Friday, March 2, 2012

WLW turns 90

Cincinnati's legendary radio station WLW turns 90 years old today.  On March 2, 1922, the government (then the Department of Commerce, I believe) issued commercial broadcast license #312 authorizing the call letters WLW.  The station technically had been operating for several months as experimental station 8XAA.  There are some who claim the station was granted the experimental calls 8CR (for Crosley), but it would've been unprecedented to have a custom call at that time.  Anyway, WLW was born on this date and a big downtown gala was held several weeks later, on the 23rd.  WLW was the nation's 62nd commercial station, third in the area behind Hamilton's WRK (57th) and Cincinnati's WMH (29th), but the only one of those three to celebrate a tenth birthday.

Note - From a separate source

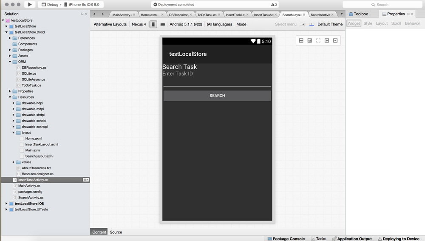Open Application Output pad

point(351,239)
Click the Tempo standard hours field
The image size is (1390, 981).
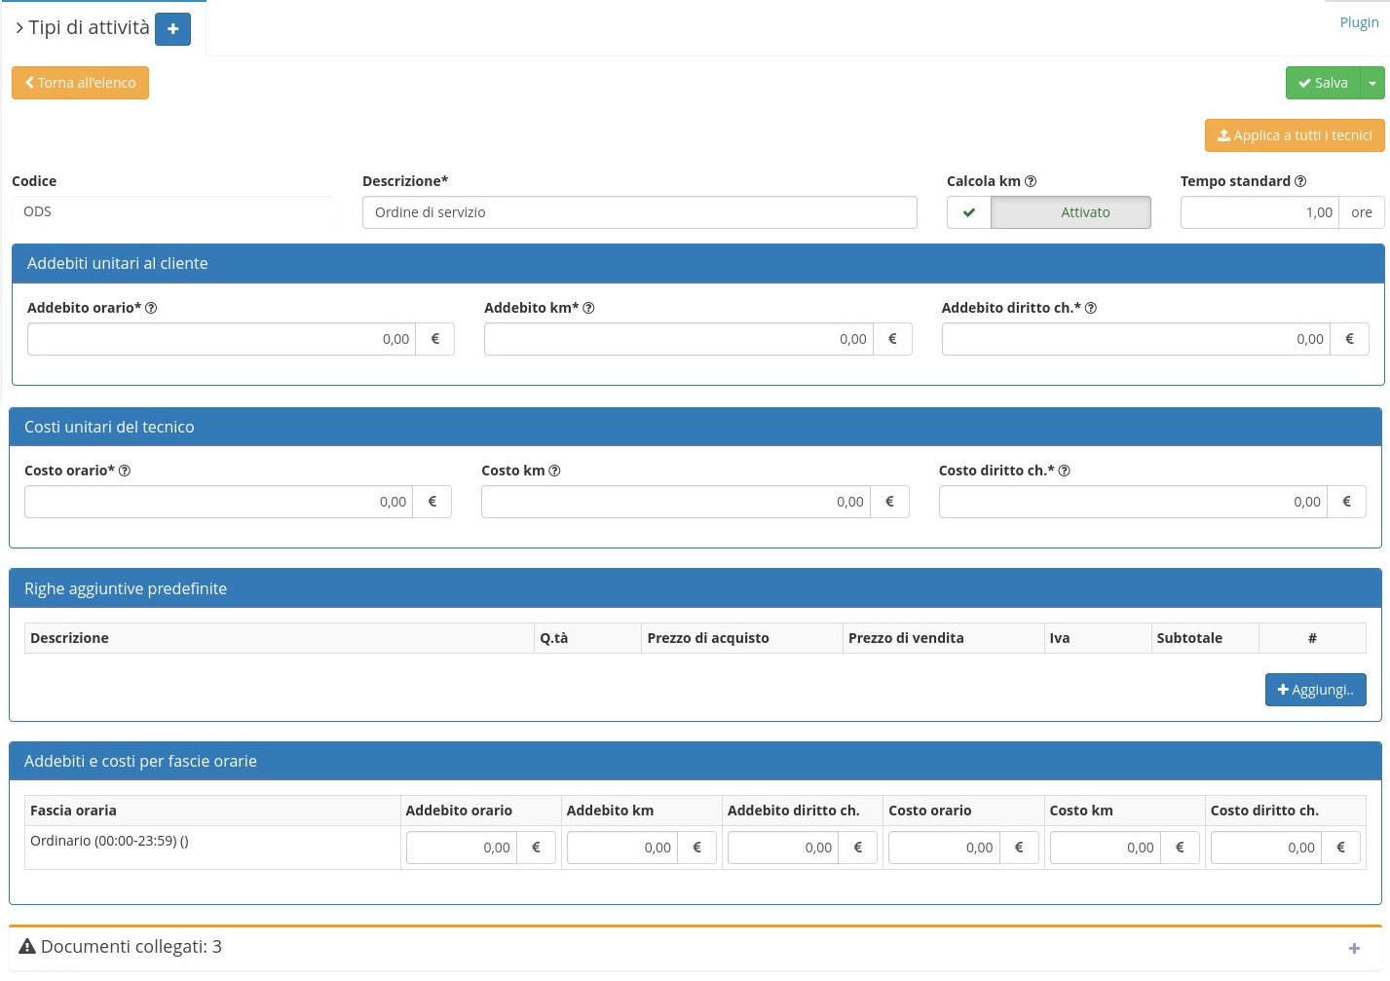(1259, 212)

The station certainly has changed over the years--in both personnel and format--but its history is still pretty impressive.  It has been ranked number one in the Cincinnati market for over a decade now, which bucks a national trend of diminishing ratings for AM radio.  Certainly movements towards the boom in talk radio in the 1980s as well as the boost by the local professional and college sports broadcasts have helped.  But the proof is in the numbers and the station has long been the high tide that floated all local radio boats.

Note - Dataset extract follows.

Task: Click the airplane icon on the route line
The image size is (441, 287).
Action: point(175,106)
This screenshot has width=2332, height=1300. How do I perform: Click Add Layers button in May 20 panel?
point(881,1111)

In 1928, owner Powel Crosley purchased rival WSAI and shifted local programming to "Cincinnati's Own Station."  Crosley also won the right to be one of the first stations in the country to broadcast at 50,000 watts and dubbed his station, located in the center of the nation's population, "the Nation's Station."  But the story doesn't end there...    Almost immediately, Crosley engineers laid out plans for 500,000 watts---a half MILLION watts!  Permission was granted in 1934 and  coverage area, staff size and advertising income quadrupled. 
Power is an amazing thing and WLW had it both figuratively and literally.  By 1937, WLW was producing two dozen original programs, many carried across the network.  They also tormented NBC, its network.  WLW would pick and choose which network shows it was willing to carry.  On occasion, it would ask NBC to send the script because WLW felt it could produce it better with its own actors and orchestra.  Imagine Cincinnati's WLWT television today asking NBC for the script for this week's The Office because it wanted to produce the episode itself!   But 1930s WLW could pull it off because it kept teasing NBC by threatening to create its own network (WLW Line, the Mutual Network, etc.) and NBC couldn't afford to lose its largest affiliate.
The station had its ups and downs since the superpower era ended in 1939 (actually, late at night during WWII, they'd fire up the big transmitter for special government broadcasts).  The 1950s and 60s were a little rough because of the company's interest in television, but interest bounced back in the 70s with JFPO and the Reds, and the 80s with Scott, Burbank, McConnell, Cunningham et al .
I am proud to say I worked there for a year (1988-89) as a part-time newscaster ("Mike Morgan").  I started when the station was located on 4th Street downtown and was the first "regular" announcer to broadcast from the then-new Mt Adams studios (after the GM said a few words) on October 25th, 1988 (or was it the 26th?)  I remember that night fairly clearly and it was quite exciting.  The on-air staff, at the time, was not allowed to say "55" degrees because of bitter rival 55KRC.  Today the two former enemies are sister stations under the Clear Channel banner and the rivalry has been reduced to the fact that they are simply two studios, side by side, in a long hallway.
90-years is something special but can be put into perspective.  My kids have never known a time when there weren't computers, but I do.  I do not remember a time without television, but my parents do.  There are still many people walking around much older than radio.
Anyway, happy birthday to the "Nation's Station" and many more, I hope.